Page text:
***
Published by Gauntlet Gallery — July 13, 2026. This piece reports a newly announced release using KAWS's own verified announcement as the primary source; details KAWS has not published (final pricing, exact on-sale date, additional colorways) are flagged as unconfirmed rather than guessed.

KAWS has announced FELLOWS, a new painted-vinyl figure dated 2026, and it is already the kind of release that reorders a collector's month. The announcement, posted to the artist's verified social account, is spare in the way KAWS announcements always are — a title, a year, a medium, a set of dimensions, and a short line about where and roughly when it will land. For a market that hangs on exactly these details, that is more than enough to start the clock.
Below is everything the announcement actually confirms, what the figure appears to be, and — because this is the question every serious buyer asks first — how to think about the "original versus colorway" question that shapes value across almost everything KAWS makes. We will be deliberate about the line between what has been confirmed and what has not, because on a release this fresh, the difference between the two is where collectors get burned.
The announcement, confirmed
Straight from the artist's verified announcement, here is what is on the record:
- Title: FELLOWS
- Year: 2026
- Medium: Vinyl, paint
- Dimensions: 11.2 × 5.7 × 5.9 inches
- Release: "Releasing later this month" at kawsone.com (KAWS's official web store) and SPACE K in Korea
That is the confirmed core. Note what is not in the announcement: no retail price, no exact on-sale date and time, no stated edition size, and no mention of multiple colorways. KAWS releases frequently arrive with those specifics filled in only when the product page goes live, sometimes just hours before the drop. So if you see a price or an edition number circulating today, treat it as speculation until KAWSONE's own product page says otherwise.
At just over eleven inches tall, FELLOWS sits in the mid-size band of KAWS's vinyl output — larger than the small open-edition COMPANIONs that populate most shelves, smaller than the two- and four-foot statements. That scale matters for two reasons: it reads as a centerpiece rather than a stocking-stuffer, and it tends to carry a higher primary price and a heavier secondary premium than the palm-sized editions.
What we're actually looking at
The announced figure is a tender, unmistakably KAWS composition: a larger, shaggy, fur-textured body cradling a COMPANION close to itself, the smaller figure's cross-marked eyes and rounded mitt-hands reading instantly as core KAWS vocabulary. The version shown in the announcement is rendered almost entirely in a deep, uniform black, with a single graphic accent — a bright red disc set into the crown of the head and echoed on the underside of the base. Two photographs accompany the announcement; despite first impressions, they show the same black figure from two angles rather than two different colorways.
Thematically, FELLOWS lands squarely in the emotional register KAWS has been mining for years. The embrace — one figure holding, sheltering, or leaning into another — is a motif the artist has returned to repeatedly, translating cartoon iconography into something that reads as grief, tenderness, companionship, or dependence depending on the viewer. You do not need an official statement to feel it; the pose does the work. We will not attribute a specific narrative to FELLOWS that KAWS has not stated, but the lineage is clear, and it is a large part of why these figures resonate well beyond the toy-collecting world.
"First of 2026" — and why the framing matters
It is tempting to crown FELLOWS "the first KAWS release of 2026," and it may well be among the earliest figures the studio brings to market this year. We would gently caution against stating that as hard fact — KAWS's calendar spans gallery editions, open-edition vinyls, apparel, prints, and international museum tie-ins, and "first" is a claim that only the full-year record can settle in hindsight.
***
Given task 1: Set down the FELLOWS article word for word, starting with "KAWS has announced" and going on through "start the clock.".
Given task 2: For each statement, answer yes or no according to the FELLOWS article and quote the words that decide it: (a) The announcement gives a retail price for the figure. (b) The two photographs in the announcement show two different colorways. (c) The figure will be released at kawsone.com and at SPACE K in Korea.
The lines after this are separate material and are not part of the FELLOWS article.

Supplied information:
***
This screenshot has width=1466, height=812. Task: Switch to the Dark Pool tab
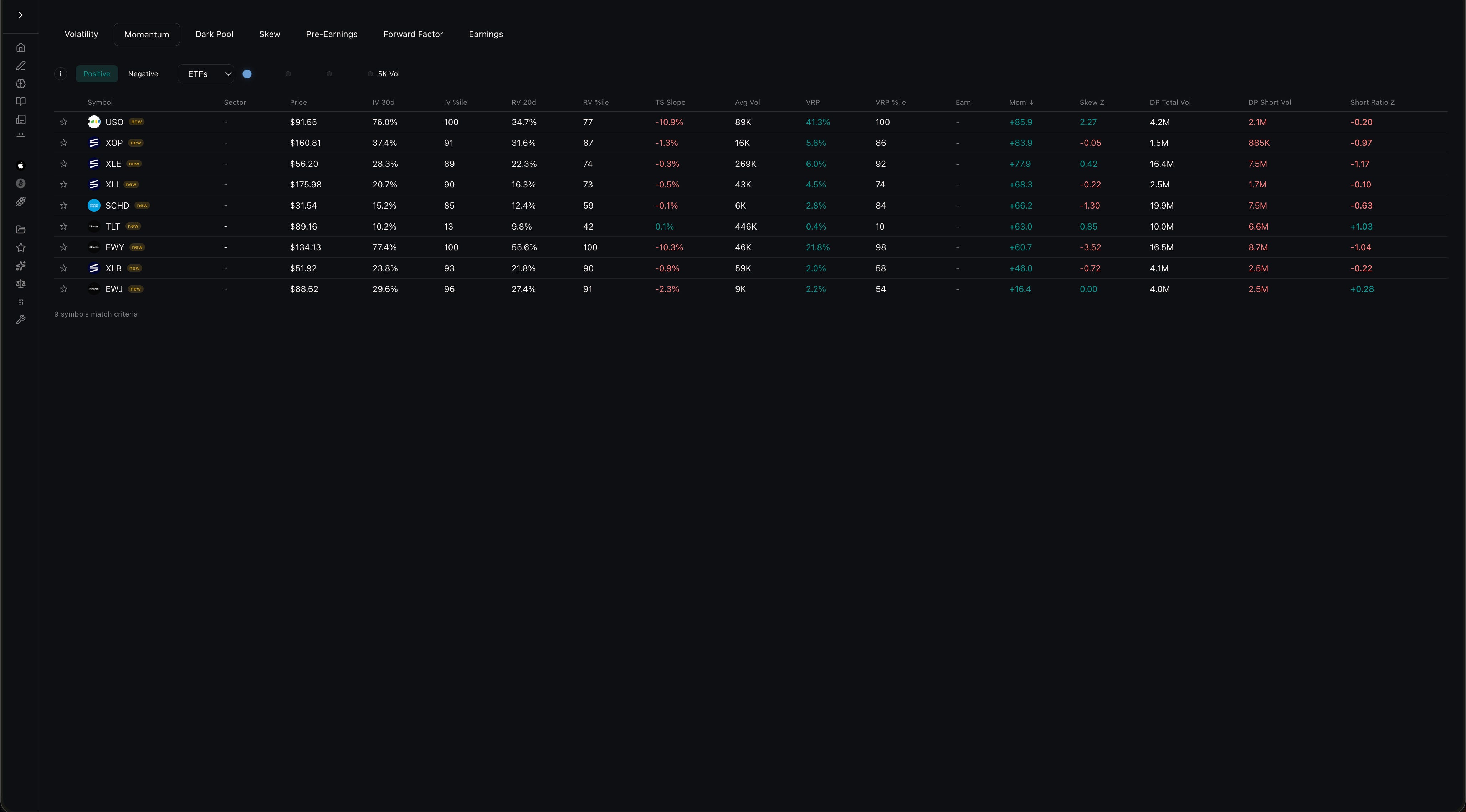[x=214, y=34]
***
Exercise output 1:
KAWS has announced FELLOWS, a new painted-vinyl figure dated 2026, and it is already the kind of release that reorders a collector's month. The announcement, posted to the artist's verified social account, is spare in the way KAWS announcements always are — a title, a year, a medium, a set of dimensions, and a short line about where and roughly when it will land. For a market that hangs on exactly these details, that is more than enough to start the clock.

Exercise output 2:
(a) No: "Note what is not in the announcement: no retail price"
(b) No: "they show the same black figure from two angles rather than two different colorways"
(c) Yes: "kawsone.com (KAWS's official web store) and SPACE K in Korea"